• [Page excerpt]:
════
Strings will be translated to foreign languages if they are defined in a local translation file. Additions to this file can be suggested at our repository. The file can be found here: \url{https://github.com/msberends/AMR/blob/master/data-raw/translations.tsv}. This file will be read by all functions where a translated output can be desired, like all \code{\link[=mo_property]{mo_*}} functions (such as \code{\link[=mo_name]{mo_name()}}, \code{\link[=mo_gramstain]{mo_gramstain()}}, \code{\link[=mo_type]{mo_type()}}, etc.) and \code{\link[=ab_property]{ab_*}} functions (such as \code{\link[=ab_name]{ab_name()}}, \code{\link[=ab_group]{ab_group()}}, etc.).
Currently supported languages are: Dutch, English, French, German, Italian, Portuguese, Spanish. Please note that currently not all these languages have translations available for all antimicrobial agents and colloquial microorganism names.
════
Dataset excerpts
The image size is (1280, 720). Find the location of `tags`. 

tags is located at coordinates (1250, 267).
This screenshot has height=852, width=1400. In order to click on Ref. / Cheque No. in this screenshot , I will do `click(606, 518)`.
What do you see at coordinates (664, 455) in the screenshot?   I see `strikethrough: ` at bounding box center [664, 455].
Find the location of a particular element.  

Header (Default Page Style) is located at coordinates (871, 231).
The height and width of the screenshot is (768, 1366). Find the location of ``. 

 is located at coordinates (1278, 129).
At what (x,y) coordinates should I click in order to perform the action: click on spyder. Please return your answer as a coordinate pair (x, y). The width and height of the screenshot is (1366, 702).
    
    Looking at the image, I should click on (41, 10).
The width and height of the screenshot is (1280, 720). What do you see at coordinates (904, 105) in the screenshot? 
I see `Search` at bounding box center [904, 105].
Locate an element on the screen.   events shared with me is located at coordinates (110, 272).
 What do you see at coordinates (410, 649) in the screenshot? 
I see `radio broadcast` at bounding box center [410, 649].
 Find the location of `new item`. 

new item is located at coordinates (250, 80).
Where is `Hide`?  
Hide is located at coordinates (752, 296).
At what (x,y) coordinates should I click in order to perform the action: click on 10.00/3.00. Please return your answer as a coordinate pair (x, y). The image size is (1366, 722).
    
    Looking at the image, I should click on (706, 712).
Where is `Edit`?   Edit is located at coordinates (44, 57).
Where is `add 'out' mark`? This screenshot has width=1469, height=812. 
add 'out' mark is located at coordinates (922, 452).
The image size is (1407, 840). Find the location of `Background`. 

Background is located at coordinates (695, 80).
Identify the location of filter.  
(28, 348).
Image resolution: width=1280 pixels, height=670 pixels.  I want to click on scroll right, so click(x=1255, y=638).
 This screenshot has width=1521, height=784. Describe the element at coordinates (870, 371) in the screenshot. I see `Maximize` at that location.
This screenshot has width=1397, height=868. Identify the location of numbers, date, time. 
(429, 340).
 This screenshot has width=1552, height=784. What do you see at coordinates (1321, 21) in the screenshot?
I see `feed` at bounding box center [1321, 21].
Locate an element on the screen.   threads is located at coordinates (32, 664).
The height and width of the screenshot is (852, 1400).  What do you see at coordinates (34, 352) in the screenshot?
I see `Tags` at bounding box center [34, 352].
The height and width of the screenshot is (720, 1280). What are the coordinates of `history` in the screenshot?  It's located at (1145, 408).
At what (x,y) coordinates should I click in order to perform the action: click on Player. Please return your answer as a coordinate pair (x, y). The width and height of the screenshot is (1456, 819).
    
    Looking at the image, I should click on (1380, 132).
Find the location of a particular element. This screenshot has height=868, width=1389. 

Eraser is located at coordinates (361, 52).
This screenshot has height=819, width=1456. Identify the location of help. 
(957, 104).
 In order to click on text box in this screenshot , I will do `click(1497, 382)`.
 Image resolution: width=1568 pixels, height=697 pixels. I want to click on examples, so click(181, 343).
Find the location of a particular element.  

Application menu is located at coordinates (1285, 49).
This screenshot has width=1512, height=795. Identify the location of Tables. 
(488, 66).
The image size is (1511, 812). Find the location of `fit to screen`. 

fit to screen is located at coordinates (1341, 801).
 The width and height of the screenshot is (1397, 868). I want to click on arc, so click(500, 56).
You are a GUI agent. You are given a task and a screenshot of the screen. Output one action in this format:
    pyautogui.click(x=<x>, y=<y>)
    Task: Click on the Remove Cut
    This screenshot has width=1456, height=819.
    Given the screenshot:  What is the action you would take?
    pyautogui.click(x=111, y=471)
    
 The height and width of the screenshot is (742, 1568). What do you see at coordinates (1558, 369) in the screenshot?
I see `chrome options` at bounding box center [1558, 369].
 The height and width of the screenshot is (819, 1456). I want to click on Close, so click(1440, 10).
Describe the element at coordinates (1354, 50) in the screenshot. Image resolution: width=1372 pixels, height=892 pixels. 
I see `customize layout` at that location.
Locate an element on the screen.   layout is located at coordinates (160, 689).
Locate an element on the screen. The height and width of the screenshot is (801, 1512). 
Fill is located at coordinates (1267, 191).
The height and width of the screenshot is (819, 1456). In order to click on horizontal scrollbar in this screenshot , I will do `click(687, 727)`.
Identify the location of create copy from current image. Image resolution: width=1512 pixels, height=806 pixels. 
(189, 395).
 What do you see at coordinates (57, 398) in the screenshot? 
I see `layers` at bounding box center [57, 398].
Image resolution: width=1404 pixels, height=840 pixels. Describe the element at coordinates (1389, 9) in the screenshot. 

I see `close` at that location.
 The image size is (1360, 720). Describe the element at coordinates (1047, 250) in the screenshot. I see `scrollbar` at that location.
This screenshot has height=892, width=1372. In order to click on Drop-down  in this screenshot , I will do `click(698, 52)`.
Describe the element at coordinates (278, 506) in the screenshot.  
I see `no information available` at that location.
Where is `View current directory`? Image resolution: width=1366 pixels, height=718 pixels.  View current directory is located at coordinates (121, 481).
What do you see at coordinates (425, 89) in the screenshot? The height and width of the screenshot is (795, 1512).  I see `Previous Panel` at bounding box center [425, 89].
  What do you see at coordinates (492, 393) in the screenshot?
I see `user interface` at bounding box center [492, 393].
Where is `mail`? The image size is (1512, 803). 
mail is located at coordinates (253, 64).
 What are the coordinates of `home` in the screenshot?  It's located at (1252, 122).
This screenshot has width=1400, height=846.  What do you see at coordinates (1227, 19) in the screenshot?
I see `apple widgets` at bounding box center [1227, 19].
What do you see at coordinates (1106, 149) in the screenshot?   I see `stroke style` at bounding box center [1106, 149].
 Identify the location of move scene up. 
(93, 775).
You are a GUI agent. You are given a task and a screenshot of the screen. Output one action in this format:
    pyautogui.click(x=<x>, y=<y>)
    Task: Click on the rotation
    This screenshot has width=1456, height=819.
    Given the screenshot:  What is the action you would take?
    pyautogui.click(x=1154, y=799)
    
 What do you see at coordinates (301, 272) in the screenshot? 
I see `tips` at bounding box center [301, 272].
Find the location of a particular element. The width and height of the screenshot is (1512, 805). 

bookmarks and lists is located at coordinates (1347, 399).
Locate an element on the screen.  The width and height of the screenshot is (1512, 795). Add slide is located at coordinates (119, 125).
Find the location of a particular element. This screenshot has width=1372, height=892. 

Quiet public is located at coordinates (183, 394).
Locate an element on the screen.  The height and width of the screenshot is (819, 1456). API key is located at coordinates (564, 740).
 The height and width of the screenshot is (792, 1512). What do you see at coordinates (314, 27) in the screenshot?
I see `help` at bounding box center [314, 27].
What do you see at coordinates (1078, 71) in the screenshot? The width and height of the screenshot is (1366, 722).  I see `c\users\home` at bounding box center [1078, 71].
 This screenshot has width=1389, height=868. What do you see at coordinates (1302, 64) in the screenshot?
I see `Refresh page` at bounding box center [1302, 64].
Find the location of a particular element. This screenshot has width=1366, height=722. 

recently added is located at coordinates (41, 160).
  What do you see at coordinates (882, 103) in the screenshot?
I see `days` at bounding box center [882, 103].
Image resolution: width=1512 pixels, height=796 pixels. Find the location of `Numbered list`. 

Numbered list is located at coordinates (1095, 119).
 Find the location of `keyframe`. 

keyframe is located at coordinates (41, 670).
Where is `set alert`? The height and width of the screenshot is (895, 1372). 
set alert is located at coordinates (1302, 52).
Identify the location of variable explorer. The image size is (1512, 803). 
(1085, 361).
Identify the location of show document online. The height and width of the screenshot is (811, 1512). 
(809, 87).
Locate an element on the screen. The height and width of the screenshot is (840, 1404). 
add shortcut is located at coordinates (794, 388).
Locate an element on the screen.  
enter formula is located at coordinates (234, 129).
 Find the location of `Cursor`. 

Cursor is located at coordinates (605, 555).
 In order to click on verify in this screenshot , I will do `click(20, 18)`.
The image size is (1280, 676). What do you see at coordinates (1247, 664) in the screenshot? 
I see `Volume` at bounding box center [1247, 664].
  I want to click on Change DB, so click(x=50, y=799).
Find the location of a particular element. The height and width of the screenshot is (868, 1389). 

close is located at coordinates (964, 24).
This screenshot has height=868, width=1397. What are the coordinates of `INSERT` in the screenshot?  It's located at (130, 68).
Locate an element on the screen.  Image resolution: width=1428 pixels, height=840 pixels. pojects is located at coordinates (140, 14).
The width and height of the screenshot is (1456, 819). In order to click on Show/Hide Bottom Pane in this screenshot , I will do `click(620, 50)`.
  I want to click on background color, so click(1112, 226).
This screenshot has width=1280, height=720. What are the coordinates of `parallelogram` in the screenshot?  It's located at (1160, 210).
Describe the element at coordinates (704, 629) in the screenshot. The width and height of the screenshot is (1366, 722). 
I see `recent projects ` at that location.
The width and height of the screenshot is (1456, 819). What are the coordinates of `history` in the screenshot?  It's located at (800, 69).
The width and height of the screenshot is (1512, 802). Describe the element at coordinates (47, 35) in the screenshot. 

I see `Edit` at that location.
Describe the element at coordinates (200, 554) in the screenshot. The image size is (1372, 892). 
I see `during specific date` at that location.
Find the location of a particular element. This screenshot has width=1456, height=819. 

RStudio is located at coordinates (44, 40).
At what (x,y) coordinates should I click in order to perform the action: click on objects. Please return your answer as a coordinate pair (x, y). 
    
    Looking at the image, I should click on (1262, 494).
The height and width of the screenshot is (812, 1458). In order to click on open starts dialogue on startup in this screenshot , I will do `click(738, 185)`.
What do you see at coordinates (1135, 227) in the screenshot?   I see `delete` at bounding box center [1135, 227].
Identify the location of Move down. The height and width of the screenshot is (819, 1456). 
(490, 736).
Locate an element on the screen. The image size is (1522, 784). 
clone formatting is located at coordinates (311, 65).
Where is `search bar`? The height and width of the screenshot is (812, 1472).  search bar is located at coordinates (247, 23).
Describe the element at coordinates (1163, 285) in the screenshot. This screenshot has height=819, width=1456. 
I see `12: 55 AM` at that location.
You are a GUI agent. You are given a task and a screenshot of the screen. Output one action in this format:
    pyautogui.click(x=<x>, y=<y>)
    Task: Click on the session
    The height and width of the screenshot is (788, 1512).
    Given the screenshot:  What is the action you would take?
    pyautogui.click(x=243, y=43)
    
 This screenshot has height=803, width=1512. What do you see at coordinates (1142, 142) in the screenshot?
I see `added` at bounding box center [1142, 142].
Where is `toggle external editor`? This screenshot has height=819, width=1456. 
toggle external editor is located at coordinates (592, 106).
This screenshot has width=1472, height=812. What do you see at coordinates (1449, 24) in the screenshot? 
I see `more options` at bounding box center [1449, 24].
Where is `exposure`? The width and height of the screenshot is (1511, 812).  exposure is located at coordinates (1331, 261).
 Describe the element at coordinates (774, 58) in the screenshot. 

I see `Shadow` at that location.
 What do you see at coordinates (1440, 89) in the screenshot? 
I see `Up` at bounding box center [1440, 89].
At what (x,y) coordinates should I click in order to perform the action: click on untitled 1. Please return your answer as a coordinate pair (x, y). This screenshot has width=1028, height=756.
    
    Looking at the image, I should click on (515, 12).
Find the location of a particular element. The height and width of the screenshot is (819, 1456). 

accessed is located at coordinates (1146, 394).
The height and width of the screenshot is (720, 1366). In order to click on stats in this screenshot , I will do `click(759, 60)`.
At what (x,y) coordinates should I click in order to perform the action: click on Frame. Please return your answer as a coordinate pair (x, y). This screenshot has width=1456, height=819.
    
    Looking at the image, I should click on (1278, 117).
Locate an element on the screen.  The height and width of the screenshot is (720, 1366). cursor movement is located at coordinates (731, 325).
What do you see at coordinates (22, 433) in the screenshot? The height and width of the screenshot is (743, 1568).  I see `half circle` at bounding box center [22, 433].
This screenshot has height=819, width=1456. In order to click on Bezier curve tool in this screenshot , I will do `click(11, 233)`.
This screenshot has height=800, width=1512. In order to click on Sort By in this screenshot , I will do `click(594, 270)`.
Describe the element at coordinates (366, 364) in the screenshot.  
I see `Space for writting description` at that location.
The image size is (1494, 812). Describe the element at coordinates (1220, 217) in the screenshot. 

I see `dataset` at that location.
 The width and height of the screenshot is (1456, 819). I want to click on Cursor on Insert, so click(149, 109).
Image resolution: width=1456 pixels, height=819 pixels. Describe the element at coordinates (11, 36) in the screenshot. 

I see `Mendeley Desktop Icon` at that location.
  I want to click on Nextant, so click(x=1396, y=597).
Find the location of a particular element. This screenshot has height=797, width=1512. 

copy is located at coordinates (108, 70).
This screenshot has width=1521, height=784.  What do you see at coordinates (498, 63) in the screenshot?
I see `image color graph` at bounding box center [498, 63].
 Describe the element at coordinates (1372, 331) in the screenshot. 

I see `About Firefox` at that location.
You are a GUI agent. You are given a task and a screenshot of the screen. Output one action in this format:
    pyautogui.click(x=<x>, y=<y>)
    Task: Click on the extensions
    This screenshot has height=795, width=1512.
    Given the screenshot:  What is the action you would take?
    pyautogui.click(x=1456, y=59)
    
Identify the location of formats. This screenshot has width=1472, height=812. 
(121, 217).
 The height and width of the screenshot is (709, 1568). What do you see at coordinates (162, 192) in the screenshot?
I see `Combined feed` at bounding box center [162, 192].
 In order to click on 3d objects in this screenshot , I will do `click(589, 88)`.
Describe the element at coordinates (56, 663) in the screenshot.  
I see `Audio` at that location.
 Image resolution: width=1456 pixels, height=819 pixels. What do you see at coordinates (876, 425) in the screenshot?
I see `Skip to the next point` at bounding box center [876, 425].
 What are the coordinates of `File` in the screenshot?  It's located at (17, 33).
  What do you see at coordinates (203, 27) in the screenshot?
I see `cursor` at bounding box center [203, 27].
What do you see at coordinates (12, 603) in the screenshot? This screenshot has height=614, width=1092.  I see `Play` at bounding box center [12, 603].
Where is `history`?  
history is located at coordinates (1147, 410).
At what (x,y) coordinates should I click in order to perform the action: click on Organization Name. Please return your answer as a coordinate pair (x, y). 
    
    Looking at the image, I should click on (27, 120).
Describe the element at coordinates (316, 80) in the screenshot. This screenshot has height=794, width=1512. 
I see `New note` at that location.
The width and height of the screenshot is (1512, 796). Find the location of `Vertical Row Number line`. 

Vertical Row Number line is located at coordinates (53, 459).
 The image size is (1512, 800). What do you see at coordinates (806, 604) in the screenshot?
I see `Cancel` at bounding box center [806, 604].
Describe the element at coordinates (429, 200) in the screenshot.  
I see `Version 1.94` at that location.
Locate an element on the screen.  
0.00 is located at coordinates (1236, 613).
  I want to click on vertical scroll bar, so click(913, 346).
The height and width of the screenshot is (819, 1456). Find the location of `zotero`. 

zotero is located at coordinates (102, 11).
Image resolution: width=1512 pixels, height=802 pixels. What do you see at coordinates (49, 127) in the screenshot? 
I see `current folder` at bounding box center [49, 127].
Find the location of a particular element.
════
• [Work instruction A]:
Could you condense the paragraph of the excerpt on translations that begins "Strings will be translated" into a short list that keeps its main facts?
• [Work instruction B]:
Which languages does the excerpt on translations name as currently supported?
• [Work instruction C]:
Would you quote the part of the excerpt on translations that opens with the words containing "Strings will be" and closes with "colloquial microorganism names."?

• [Result A]:
- Strings are translated into foreign languages if they are defined in a local translation file.
- Additions to this file can be suggested at the repository, and the file is at https://github.com/msberends/AMR/blob/master/data-raw/translations.tsv.
- The file is read by all functions where translated output can be desired. These include the mo_* functions, such as mo_name(), mo_gramstain() and mo_type(), and the ab_* functions, such as ab_name() and ab_group().

• [Result B]:
- Dutch
- English
- French
- German
- Italian
- Portuguese
- Spanish

• [Result C]:
Strings will be translated to foreign languages if they are defined in a local translation file. Additions to this file can be suggested at our repository. The file can be found here: \url{https://github.com/msberends/AMR/blob/master/data-raw/translations.tsv}. This file will be read by all functions where a translated output can be desired, like all \code{\link[=mo_property]{mo_*}} functions (such as \code{\link[=mo_name]{mo_name()}}, \code{\link[=mo_gramstain]{mo_gramstain()}}, \code{\link[=mo_type]{mo_type()}}, etc.) and \code{\link[=ab_property]{ab_*}} functions (such as \code{\link[=ab_name]{ab_name()}}, \code{\link[=ab_group]{ab_group()}}, etc.).
Currently supported languages are: Dutch, English, French, German, Italian, Portuguese, Spanish. Please note that currently not all these languages have translations available for all antimicrobial agents and colloquial microorganism names.